This movie is not necessarily what you might expect
Big Idea
- This movie isn’t what most expect
- A medically discharged Army Ranger takes a war dog to attend a funeral service
- Channing Tatum teams up with Reid Carolin to direct the film
- Dog is rated PG-13
- Read more...
You might expect a comedy, but it’s really a drama
Movie fan Carol said as we left the theater “That isn't what I expected.” She got it just exactly right. “Dog” had Comedy as its billed genre, a head fake. While it had a few light moments, the film should have apologetically been billed as a drama. Moviegoers looking for charm, warmth, and laughter instead found a pair of soldiers, one human, one canine, adjusting to civilian life with indifferent results.
Channing Tatum plays a medically discharged Army Ranger who takes a war dog, a beautiful Belgian Malinois, from Washington State to Nogales Arizona to attend a funeral service of a mutual friend. It is more or less a buddy road trip, but with one buddy who is a guy, the other a dog. But this film is about as far from “Marley and Me” as we can get and still call it a dog movie. Viewers must struggle along with the pair of ex-soldiers as they try to find their way through their problems.
Channing Tatum teams up with his long-time collaborator Reid Carolin to direct the film. Carolin is best known as a producer or executive producer. He produced “Magic Mike,” “White House Down,” and “22 Jump Street,” all Channing Tatum vehicles. The team has had mixed success but “Magic Mike” and “22 Jump Street” turned in vastly profitable numbers.
Besides helping Tatum to direct, the first time out for both of them, Carolin also wrote the script. The ambitious pair also took on the producer chores. So, good or bad this is their project. And it is pretty good for their first time out as directors. The two do adequate work but I found the story somewhat choppy and unfocused, a problem with the script rather than with the directing efforts. Each of the several setup scenes was well done but the whole seemed to me to be less than the separate parts.

--- Questions to answer ---
1: Does each statement agree with the movie review? Answer yes or no for each, and quote the words of the review that decide it.
(a) Reid Carolin wrote the script for the film.
(b) The war dog in the film is a German Shepherd.
(c) The film was billed as a comedy.
2: Transcribe the part of the movie review that opens with the words containing "You might expect a" and closes with "with indifferent results.".
The data after this movie review is separate material.

--- Given information ---
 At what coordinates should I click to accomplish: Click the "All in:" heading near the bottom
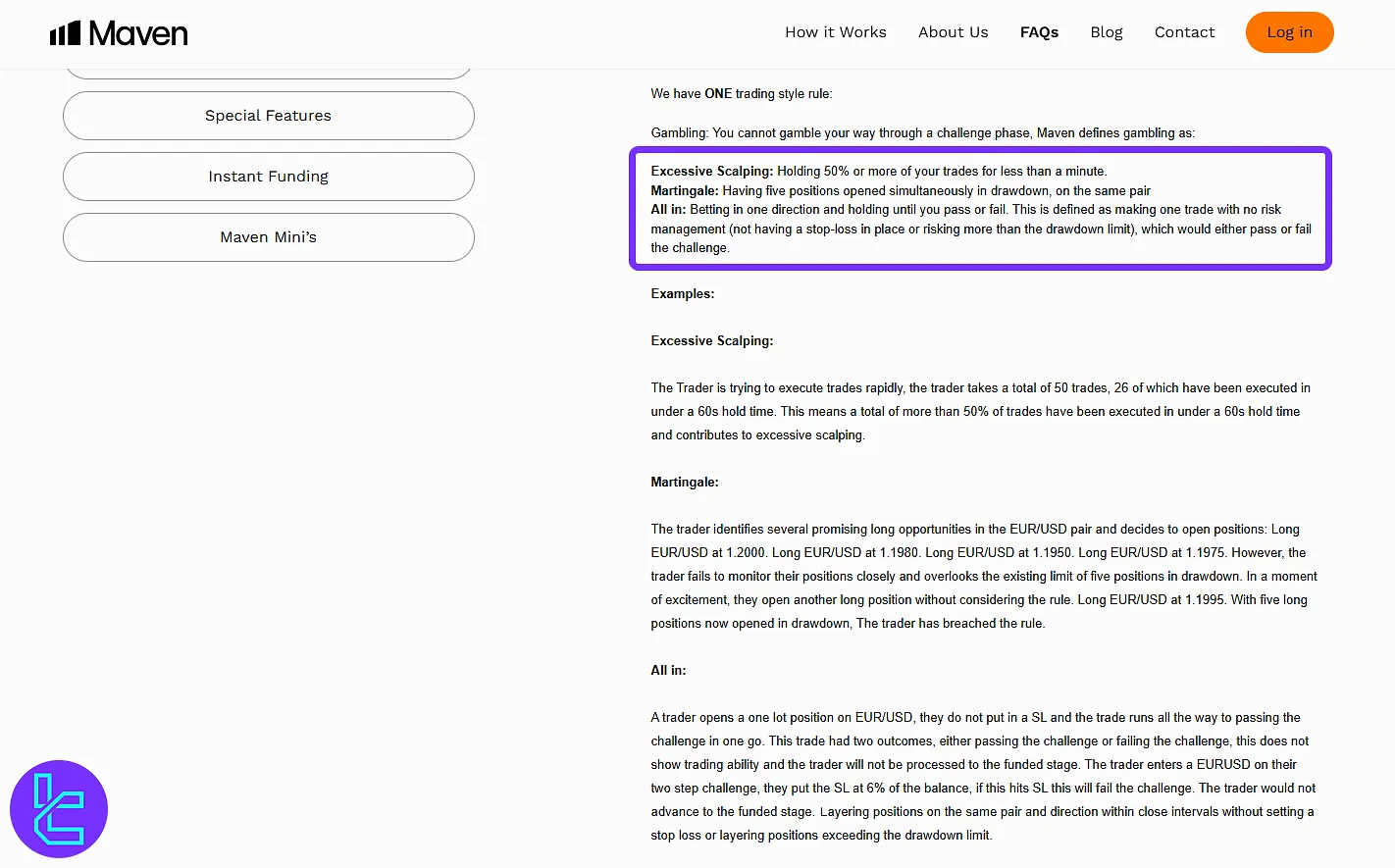pyautogui.click(x=668, y=671)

--- Exercise results ---
1:
(a) Yes: "Carolin also wrote the script."
(b) No: "a beautiful Belgian Malinois"
(c) Yes: "“Dog” had Comedy as its billed genre"

2:
You might expect a comedy, but it’s really a drama
Movie fan Carol said as we left the theater “That isn't what I expected.” She got it just exactly right. “Dog” had Comedy as its billed genre, a head fake. While it had a few light moments, the film should have apologetically been billed as a drama. Moviegoers looking for charm, warmth, and laughter instead found a pair of soldiers, one human, one canine, adjusting to civilian life with indifferent results.